Toen ik gisteren naast Sonja op weg was naar Utrecht, bekeek ik in alle rust het dashboard en de verdere inrichting van de kleine Atos. Ik vergeleek die met die van mijn eerste auto, de Fiat 128. Wat een verschil! Er is veel veranderd op het gebied van veiligheid, comfort en vooral luxe. Dat laatste betekent voor mij nog steeds : overbodig. Al die extra toeters en bellen neigen enkel naar afleiding, automatisch gedrag en storingen. Komt bij dat het sleutelen als hobby aan zo'n moderne auto nauwelijks nog mogelijk is.

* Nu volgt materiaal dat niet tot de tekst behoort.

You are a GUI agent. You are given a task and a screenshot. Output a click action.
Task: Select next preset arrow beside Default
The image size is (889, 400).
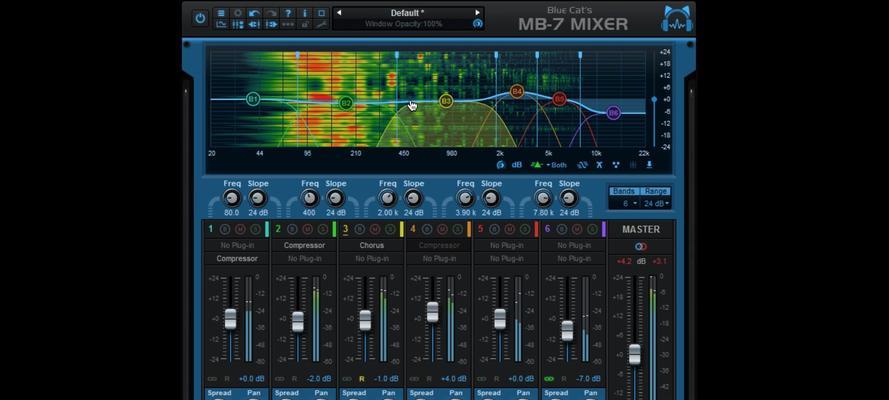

Wat mij ook aantrok in de Fiat was dat hoekige, koektrommel uiterlijk. Lekker robuust, zoals ik als kind een autootje tekende. Op CuraƧao zag ik als jonge tiener de Fiat 124. Toen vond ik hem al leuk. Een soort pantserwagentje. Ik heb nooit iets gehad met dure, sportieve auto's. Doe mij maar een doe-maar-gewoon-dan-doe-je-gek-genoeg auto. Een Fiat 128 dus. Omwille van de veiligheid plakte ik zelf een verwarming op de achterruit en monteerde ik mistlampen voor en een mooie ronde rode achter.

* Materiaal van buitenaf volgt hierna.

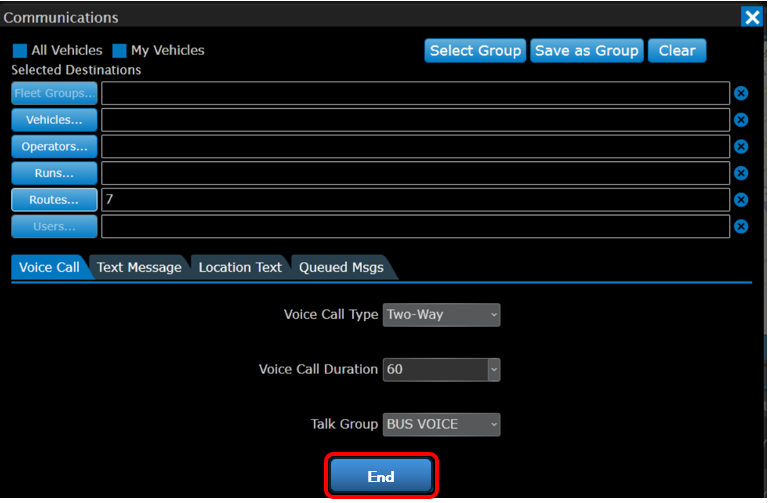
Task: Clear the Runs field with X icon
Action: (x=741, y=173)
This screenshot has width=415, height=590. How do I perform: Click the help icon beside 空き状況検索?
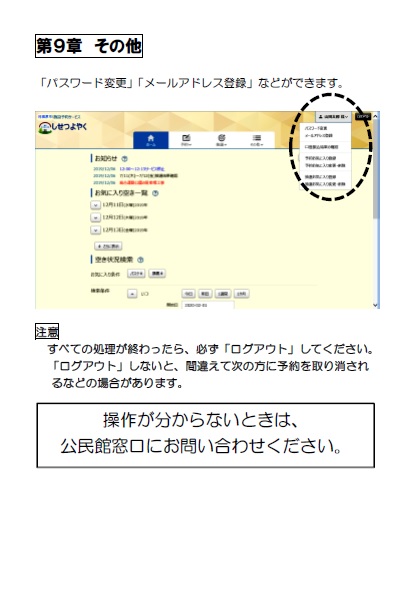coord(140,260)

Er was een tijd waarin ik aan de contouren kon zien wat voor auto het was. Maar tegenwoordig is het vaak eenheidsworst. Met een dashboard en stuur vol knoppen. Een beeld dat me aan een cockpit doet denken. Plus veel accessoires, die volgens mij extra aandacht vragen en dus afleiden.

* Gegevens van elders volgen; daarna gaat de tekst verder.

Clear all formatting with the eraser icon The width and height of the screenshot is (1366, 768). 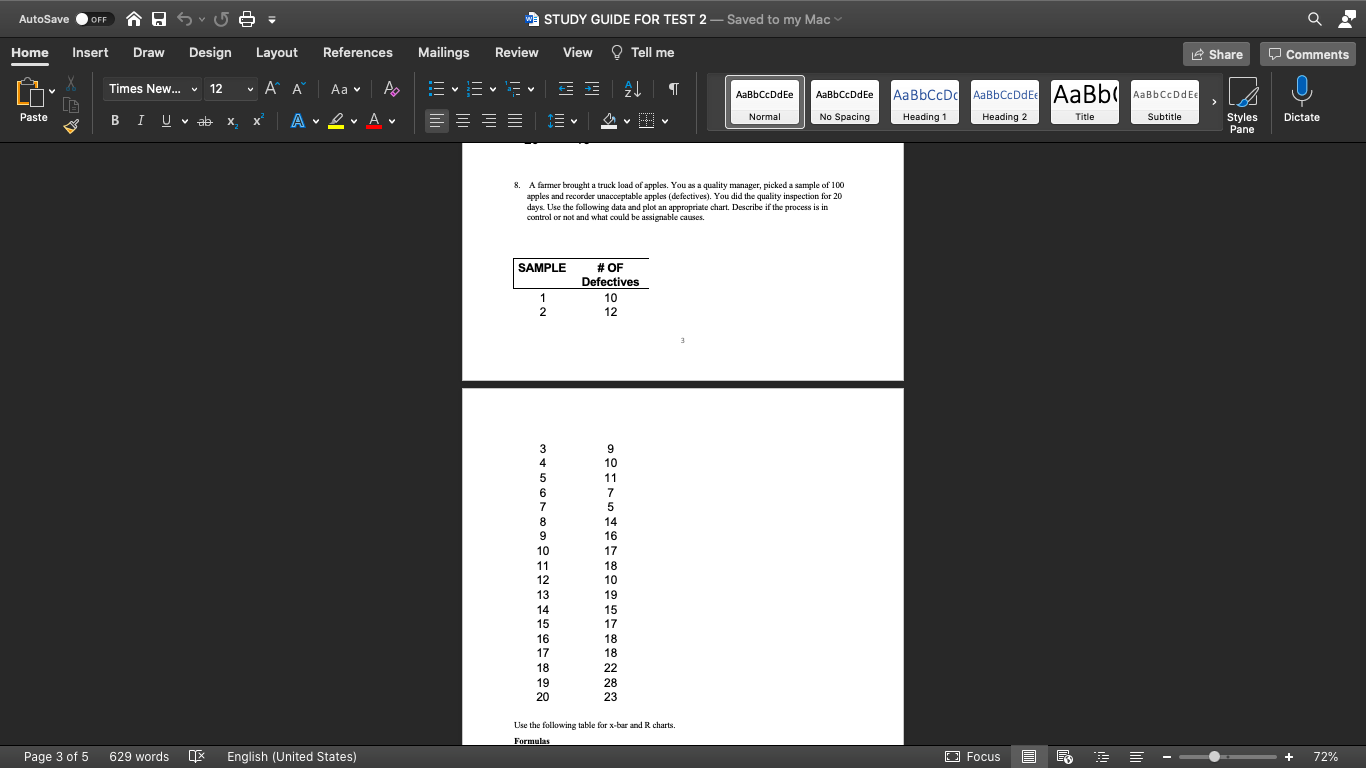(x=390, y=89)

Weinig mensen gebruiken nog hun spiegels. Ik wel. Nog steeds. Maar tegenwoordig niet om te zien of er soms onderdelen van de auto afvallen en/of er soms een stukje kroket aan een mondhoek is blijven plakken. Het liefst doe ik zelf nog veel als ik autorijd. En een beetje Spartaans interieur hoort daarbij.